Notitia Dignitatum: Die Kastelle unter dem Kommando des Comes Africae: Thamalensis, Montensis, Bazensis, Gemellensis, Tubuniensis, Zabensis, Tubusubditani, Thamallomensis, Balaretani, Columnatensis, Tablatensis, Caputcellensis, Tillibarenses, Tangenses, Bidenses, Badenses
Die Provinzen der Diözese Africa zu Beginn des 5. Jahrhunderts
Porträt Gratianus des Älteren (16. Jahrhundert)
Münzportrait des Bonifatius Comes Africae von 422–431[1]

Der Comes Africae (auch Comes militaris rei per Africam) war ein hoher Offizier in der spätrömischen Armee des Westens und Inhaber einer der höchsten Kommandostellen im Aufgebot der nordafrikanischen Provinzen des 4. bis 5. Jahrhunderts n. Chr. Das Amt wurde vermutlich unter Konstantin I. oder um 345 eingerichtet, war aber wohl nicht vor 368 dauerhaft besetzt. Vorher hatte (seit der Herrschaft des Diokletian) ein Dux per Africam et Numidiam Maurataniamque den Oberbefehl über die dort stationierten Truppen inne.[2]
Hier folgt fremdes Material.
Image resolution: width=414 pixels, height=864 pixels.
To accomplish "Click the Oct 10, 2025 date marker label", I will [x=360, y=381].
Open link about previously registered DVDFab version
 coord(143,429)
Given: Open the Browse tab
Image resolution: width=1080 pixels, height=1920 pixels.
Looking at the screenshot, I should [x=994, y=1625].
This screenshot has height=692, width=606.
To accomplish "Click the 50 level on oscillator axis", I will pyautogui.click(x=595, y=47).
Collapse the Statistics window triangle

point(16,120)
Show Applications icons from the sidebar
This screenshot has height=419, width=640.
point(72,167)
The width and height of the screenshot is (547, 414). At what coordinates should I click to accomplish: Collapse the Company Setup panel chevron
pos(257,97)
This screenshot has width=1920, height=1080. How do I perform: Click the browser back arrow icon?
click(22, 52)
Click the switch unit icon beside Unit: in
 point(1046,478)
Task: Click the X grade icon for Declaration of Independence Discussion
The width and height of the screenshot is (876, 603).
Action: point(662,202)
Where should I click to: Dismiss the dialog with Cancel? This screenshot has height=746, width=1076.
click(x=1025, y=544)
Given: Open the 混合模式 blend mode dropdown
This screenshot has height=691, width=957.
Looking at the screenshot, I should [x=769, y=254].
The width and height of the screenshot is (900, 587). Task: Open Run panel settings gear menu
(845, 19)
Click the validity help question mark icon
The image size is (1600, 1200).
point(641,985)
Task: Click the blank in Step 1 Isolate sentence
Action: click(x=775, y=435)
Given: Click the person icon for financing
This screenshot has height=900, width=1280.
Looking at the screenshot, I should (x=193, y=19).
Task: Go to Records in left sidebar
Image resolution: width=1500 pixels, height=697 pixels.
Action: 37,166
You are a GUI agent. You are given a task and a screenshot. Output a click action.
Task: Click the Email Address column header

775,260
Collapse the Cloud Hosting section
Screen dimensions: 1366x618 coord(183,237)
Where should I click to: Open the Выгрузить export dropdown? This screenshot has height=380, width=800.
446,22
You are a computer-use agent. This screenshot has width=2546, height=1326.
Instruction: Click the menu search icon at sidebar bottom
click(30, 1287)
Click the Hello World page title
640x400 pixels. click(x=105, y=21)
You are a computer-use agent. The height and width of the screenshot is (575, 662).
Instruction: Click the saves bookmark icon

Namentlich bekannte Amtsinhaber sind:

  • Gratianus der Ältere (320)
  • Gaius Annius Tiberianus? (Comes (Africae), 325–327, ob er tatsächlich den Titel eines Comes rei militaris trug ist unklar)
  • Taurinus (Comes per Africam, 321?-345)
  • Romanus (ca. 364–373)
  • Flavius Victorianus (375–376)
  • Gildo (386–398)
  • Bathanarius (401–408)
  • Heraclianus (408–412)
  • Flavius Gaudentius (5. Jahrhundert)
  • Bonifatius (422–431)

Der römische Amts- und Ehrentitel Comes bezeichnete in der Spätantike in der Regel die höchste Rangklasse des Adels (vir spectabilis) bzw. Mitglieder des Kronrats am kaiserlichen Hof. Beim Militär wurde dieser Titel in der Regel an die Kommandeure der mobilen Feldarmeen in den Provinzen oder an hohe Offiziere für zeitlich begrenzte Sonderkommandos verliehen. Ein Comes rei militaris war dem gegenwärtigen Magister Peditum praesentalis (OB Infanterie) und dem Magister Equitum praesentalis (OB Kavallerie) verantwortlich.[3]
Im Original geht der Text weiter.